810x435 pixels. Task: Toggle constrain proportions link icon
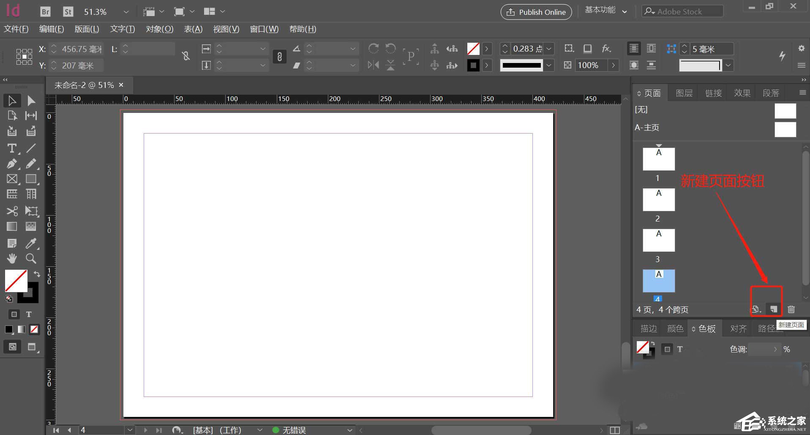(279, 57)
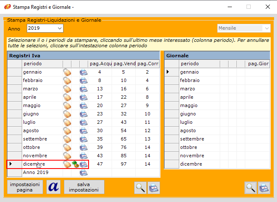The width and height of the screenshot is (277, 202).
Task: Click the printer icon in the giugno row
Action: (x=84, y=114)
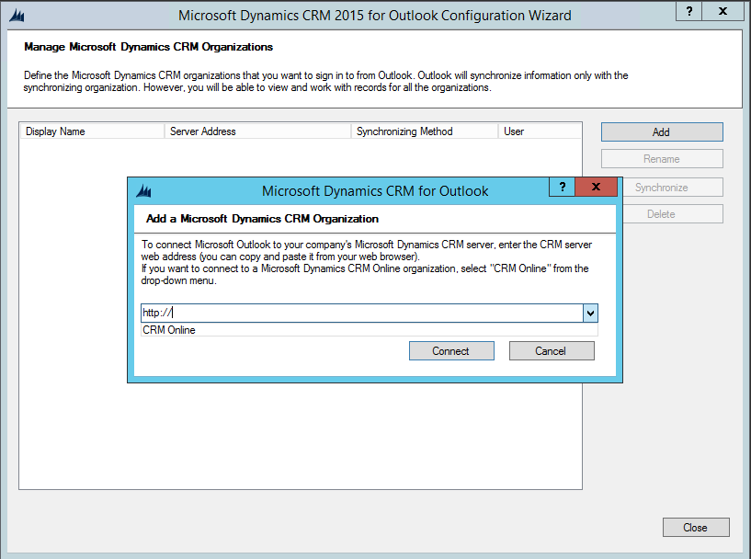Click the User column header
The image size is (751, 559).
(x=540, y=131)
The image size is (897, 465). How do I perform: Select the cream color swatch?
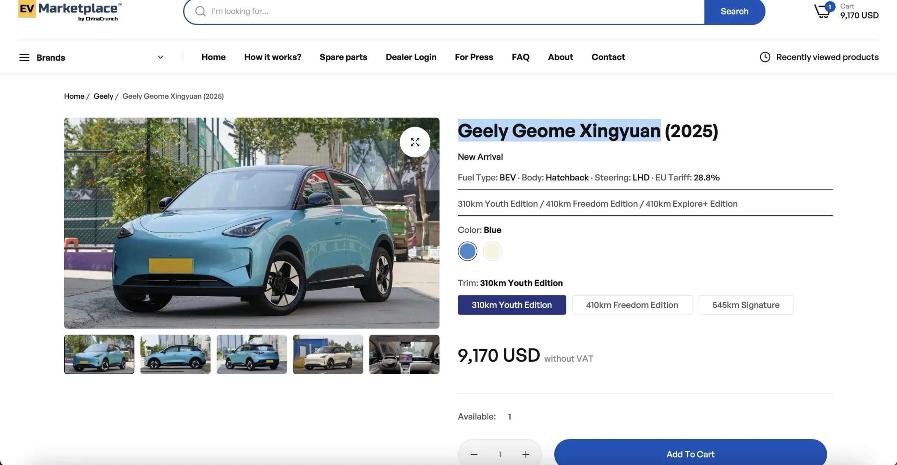(492, 251)
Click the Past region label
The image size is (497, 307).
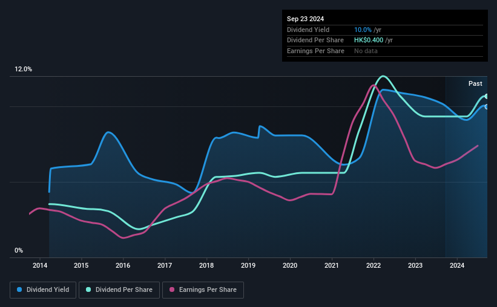(x=475, y=83)
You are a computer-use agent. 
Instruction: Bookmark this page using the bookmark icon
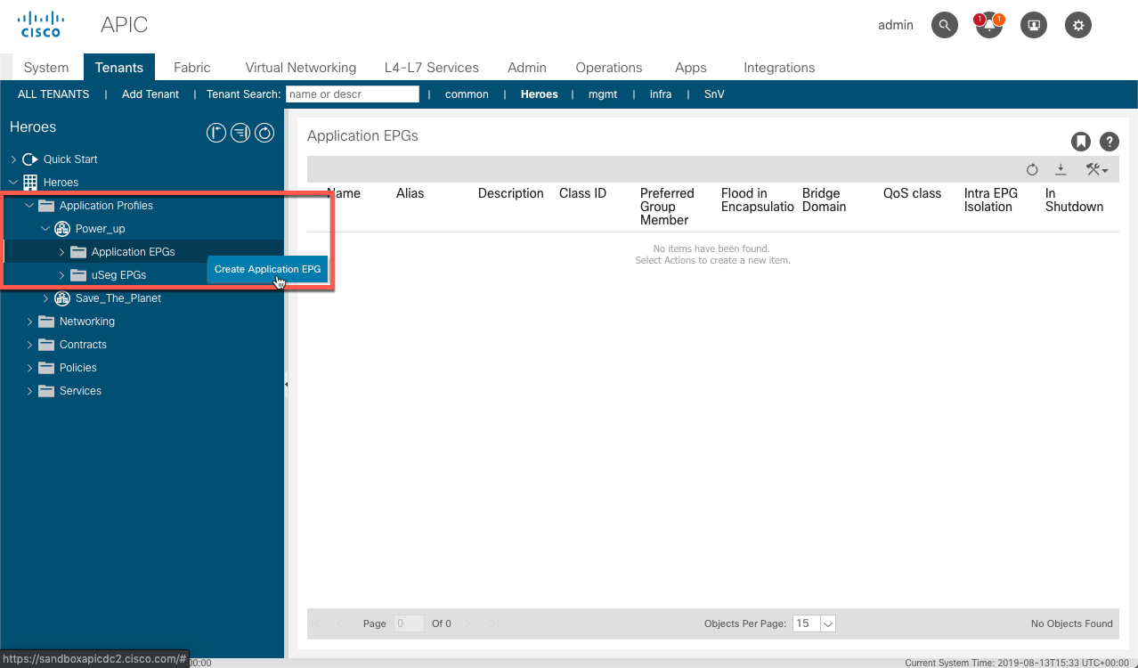click(x=1080, y=141)
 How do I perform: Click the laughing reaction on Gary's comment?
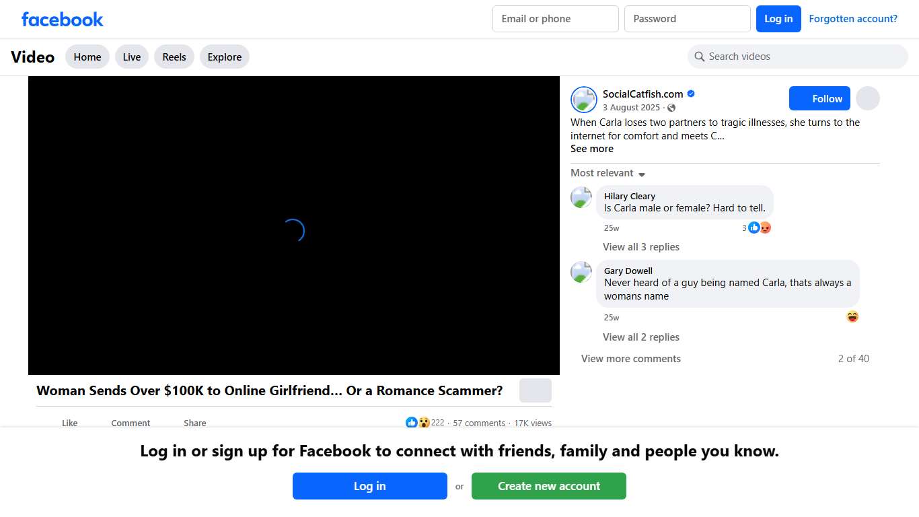pos(852,317)
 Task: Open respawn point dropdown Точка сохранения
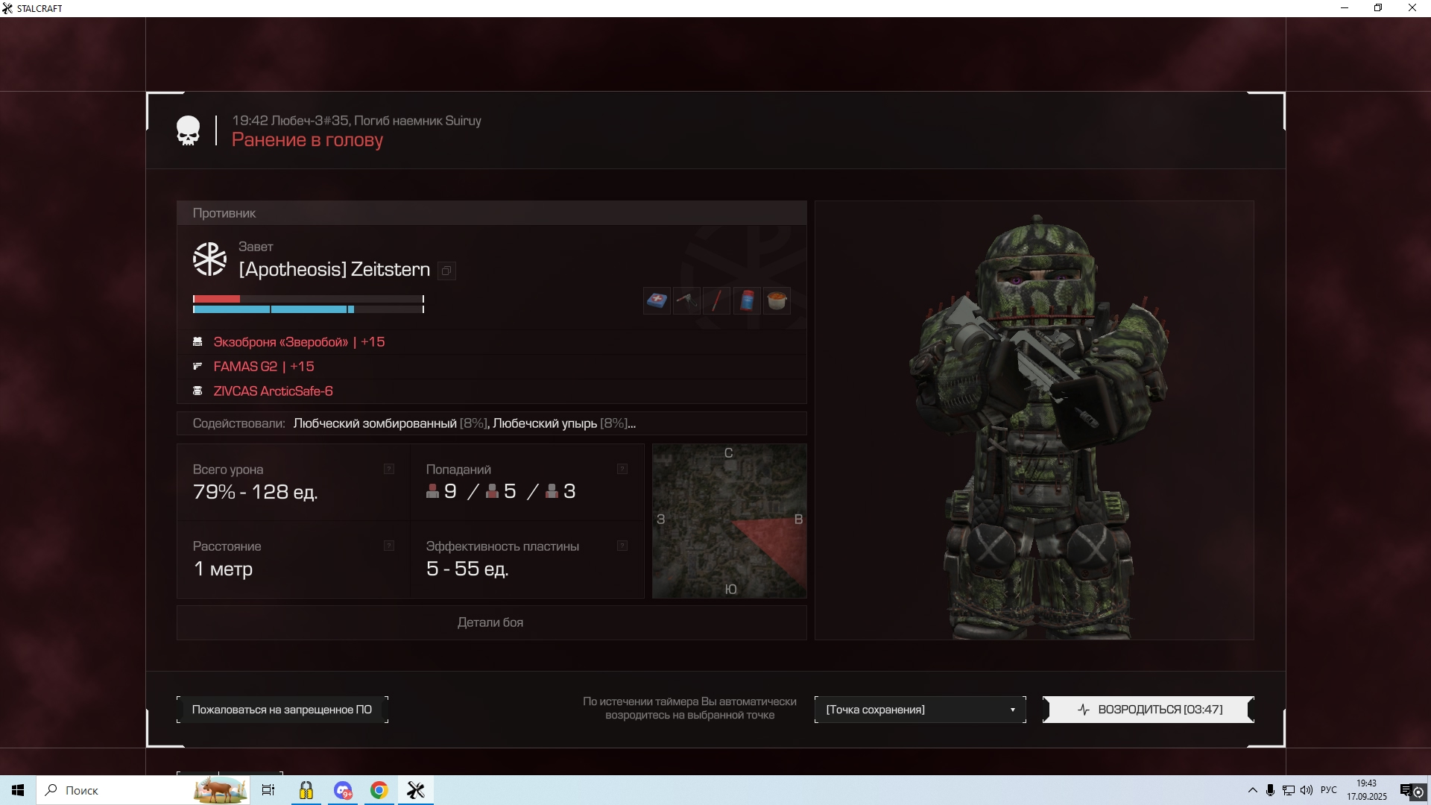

TASK DESCRIPTION: From the records above, extract every line that contains the word "perform", and reproduce each such line in full.

RIGHT ANSWER:
The image size is (897, 465). How do I perform: Select the cream color swatch?
 How do I perform: Click the laughing reaction on Gary's comment?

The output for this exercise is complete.